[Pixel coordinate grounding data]
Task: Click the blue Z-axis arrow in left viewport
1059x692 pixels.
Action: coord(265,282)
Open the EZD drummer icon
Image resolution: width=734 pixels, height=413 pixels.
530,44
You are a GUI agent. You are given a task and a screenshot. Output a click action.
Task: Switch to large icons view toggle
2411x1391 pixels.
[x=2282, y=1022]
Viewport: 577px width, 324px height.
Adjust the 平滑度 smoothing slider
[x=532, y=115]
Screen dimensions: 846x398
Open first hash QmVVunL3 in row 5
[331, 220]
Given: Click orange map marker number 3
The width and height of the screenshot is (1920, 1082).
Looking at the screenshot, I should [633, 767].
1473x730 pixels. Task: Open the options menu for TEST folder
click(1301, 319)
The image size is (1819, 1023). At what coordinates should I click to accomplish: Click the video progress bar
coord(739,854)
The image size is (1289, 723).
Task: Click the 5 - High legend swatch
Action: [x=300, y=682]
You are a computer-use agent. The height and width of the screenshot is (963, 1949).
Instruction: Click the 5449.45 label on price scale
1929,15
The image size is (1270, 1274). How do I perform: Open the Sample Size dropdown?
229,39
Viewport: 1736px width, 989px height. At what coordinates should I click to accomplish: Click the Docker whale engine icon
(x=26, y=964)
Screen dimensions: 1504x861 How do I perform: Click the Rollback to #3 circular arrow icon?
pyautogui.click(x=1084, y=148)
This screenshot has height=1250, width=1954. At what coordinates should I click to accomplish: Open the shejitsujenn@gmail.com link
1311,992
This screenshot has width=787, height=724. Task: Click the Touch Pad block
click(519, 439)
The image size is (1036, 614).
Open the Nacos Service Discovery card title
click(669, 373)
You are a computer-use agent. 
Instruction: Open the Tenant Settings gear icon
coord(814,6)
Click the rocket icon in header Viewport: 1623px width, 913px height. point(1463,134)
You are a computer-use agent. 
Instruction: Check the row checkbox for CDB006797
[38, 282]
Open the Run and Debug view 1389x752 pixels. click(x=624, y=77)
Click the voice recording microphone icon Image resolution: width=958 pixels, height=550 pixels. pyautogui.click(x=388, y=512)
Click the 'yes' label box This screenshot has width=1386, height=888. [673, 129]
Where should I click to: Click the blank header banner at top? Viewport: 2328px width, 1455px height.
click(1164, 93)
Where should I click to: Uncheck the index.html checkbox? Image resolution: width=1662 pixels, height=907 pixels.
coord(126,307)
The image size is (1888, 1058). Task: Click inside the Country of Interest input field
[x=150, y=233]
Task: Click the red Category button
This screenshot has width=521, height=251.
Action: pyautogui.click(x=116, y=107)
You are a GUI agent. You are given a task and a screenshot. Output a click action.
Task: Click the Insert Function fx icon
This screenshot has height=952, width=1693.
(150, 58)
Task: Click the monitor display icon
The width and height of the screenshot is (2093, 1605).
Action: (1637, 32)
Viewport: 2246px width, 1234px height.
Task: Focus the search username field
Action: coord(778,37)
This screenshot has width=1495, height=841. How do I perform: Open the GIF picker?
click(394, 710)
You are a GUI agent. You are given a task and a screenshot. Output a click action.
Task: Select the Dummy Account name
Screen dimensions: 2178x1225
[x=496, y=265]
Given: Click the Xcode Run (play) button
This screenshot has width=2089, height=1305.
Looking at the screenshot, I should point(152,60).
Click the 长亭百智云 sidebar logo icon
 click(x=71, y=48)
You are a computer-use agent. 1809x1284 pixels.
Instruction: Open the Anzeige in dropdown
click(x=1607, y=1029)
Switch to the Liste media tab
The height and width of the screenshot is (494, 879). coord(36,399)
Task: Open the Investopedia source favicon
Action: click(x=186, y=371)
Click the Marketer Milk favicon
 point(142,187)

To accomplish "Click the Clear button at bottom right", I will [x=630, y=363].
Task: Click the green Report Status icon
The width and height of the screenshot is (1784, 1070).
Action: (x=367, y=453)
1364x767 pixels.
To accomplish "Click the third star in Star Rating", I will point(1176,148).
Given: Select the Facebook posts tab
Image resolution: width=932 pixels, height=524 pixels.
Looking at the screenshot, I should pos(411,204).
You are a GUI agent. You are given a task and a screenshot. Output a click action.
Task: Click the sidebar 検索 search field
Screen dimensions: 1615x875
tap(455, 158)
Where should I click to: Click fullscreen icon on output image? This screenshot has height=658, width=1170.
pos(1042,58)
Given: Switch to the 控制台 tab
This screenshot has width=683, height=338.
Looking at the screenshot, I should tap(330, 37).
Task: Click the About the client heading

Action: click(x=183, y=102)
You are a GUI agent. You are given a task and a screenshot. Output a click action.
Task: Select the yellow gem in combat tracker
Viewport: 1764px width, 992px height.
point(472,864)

What you need to do
Reproduce every line above. Keep it exact.

Answer space
Task: Click the blue Z-axis arrow in left viewport
1059x692 pixels.
Action: coord(265,282)
Open the EZD drummer icon
Image resolution: width=734 pixels, height=413 pixels.
530,44
You are a GUI agent. You are given a task and a screenshot. Output a click action.
Task: Switch to large icons view toggle
2411x1391 pixels.
[x=2282, y=1022]
Viewport: 577px width, 324px height.
Adjust the 平滑度 smoothing slider
[x=532, y=115]
Screen dimensions: 846x398
Open first hash QmVVunL3 in row 5
[331, 220]
Given: Click orange map marker number 3
The width and height of the screenshot is (1920, 1082).
Looking at the screenshot, I should [633, 767].
1473x730 pixels. Task: Open the options menu for TEST folder
click(1301, 319)
The image size is (1819, 1023). At what coordinates should I click to accomplish: Click the video progress bar
coord(739,854)
The image size is (1289, 723).
Task: Click the 5 - High legend swatch
Action: [x=300, y=682]
You are a computer-use agent. The height and width of the screenshot is (963, 1949).
Instruction: Click the 5449.45 label on price scale
1929,15
The image size is (1270, 1274). How do I perform: Open the Sample Size dropdown?
229,39
Viewport: 1736px width, 989px height. At what coordinates should I click to accomplish: Click the Docker whale engine icon
(x=26, y=964)
Screen dimensions: 1504x861 How do I perform: Click the Rollback to #3 circular arrow icon?
pyautogui.click(x=1084, y=148)
This screenshot has height=1250, width=1954. At what coordinates should I click to accomplish: Open the shejitsujenn@gmail.com link
1311,992
This screenshot has width=787, height=724. Task: Click the Touch Pad block
click(519, 439)
The image size is (1036, 614).
Open the Nacos Service Discovery card title
click(669, 373)
You are a computer-use agent. 
Instruction: Open the Tenant Settings gear icon
coord(814,6)
Click the rocket icon in header Viewport: 1623px width, 913px height. point(1463,134)
You are a computer-use agent. 
Instruction: Check the row checkbox for CDB006797
[38, 282]
Open the Run and Debug view 1389x752 pixels. click(x=624, y=77)
Click the voice recording microphone icon Image resolution: width=958 pixels, height=550 pixels. pyautogui.click(x=388, y=512)
Click the 'yes' label box This screenshot has width=1386, height=888. [673, 129]
Where should I click to: Click the blank header banner at top? Viewport: 2328px width, 1455px height.
click(1164, 93)
Where should I click to: Uncheck the index.html checkbox? Image resolution: width=1662 pixels, height=907 pixels.
coord(126,307)
The image size is (1888, 1058). Task: Click inside the Country of Interest input field
[x=150, y=233]
Task: Click the red Category button
This screenshot has width=521, height=251.
Action: pyautogui.click(x=116, y=107)
You are a GUI agent. You are given a task and a screenshot. Output a click action.
Task: Click the Insert Function fx icon
This screenshot has height=952, width=1693.
(150, 58)
Task: Click the monitor display icon
The width and height of the screenshot is (2093, 1605).
Action: (1637, 32)
Viewport: 2246px width, 1234px height.
Task: Focus the search username field
Action: coord(778,37)
This screenshot has width=1495, height=841. How do I perform: Open the GIF picker?
click(394, 710)
You are a GUI agent. You are given a task and a screenshot. Output a click action.
Task: Select the Dummy Account name
Screen dimensions: 2178x1225
[x=496, y=265]
Given: Click the Xcode Run (play) button
This screenshot has width=2089, height=1305.
Looking at the screenshot, I should point(152,60).
Click the 长亭百智云 sidebar logo icon
 click(x=71, y=48)
You are a computer-use agent. 1809x1284 pixels.
Instruction: Open the Anzeige in dropdown
click(x=1607, y=1029)
Switch to the Liste media tab
The height and width of the screenshot is (494, 879). coord(36,399)
Task: Open the Investopedia source favicon
Action: click(x=186, y=371)
Click the Marketer Milk favicon
 point(142,187)

To accomplish "Click the Clear button at bottom right", I will [x=630, y=363].
Task: Click the green Report Status icon
The width and height of the screenshot is (1784, 1070).
Action: (x=367, y=453)
1364x767 pixels.
To accomplish "Click the third star in Star Rating", I will point(1176,148).
Given: Select the Facebook posts tab
Image resolution: width=932 pixels, height=524 pixels.
Looking at the screenshot, I should pos(411,204).
You are a GUI agent. You are given a task and a screenshot. Output a click action.
Task: Click the sidebar 検索 search field
Screen dimensions: 1615x875
tap(455, 158)
Where should I click to: Click fullscreen icon on output image? This screenshot has height=658, width=1170.
pos(1042,58)
Given: Switch to the 控制台 tab
This screenshot has width=683, height=338.
Looking at the screenshot, I should tap(330, 37).
Task: Click the About the client heading

Action: click(x=183, y=102)
You are a GUI agent. You are given a task and a screenshot. Output a click action.
Task: Select the yellow gem in combat tracker
Viewport: 1764px width, 992px height.
point(472,864)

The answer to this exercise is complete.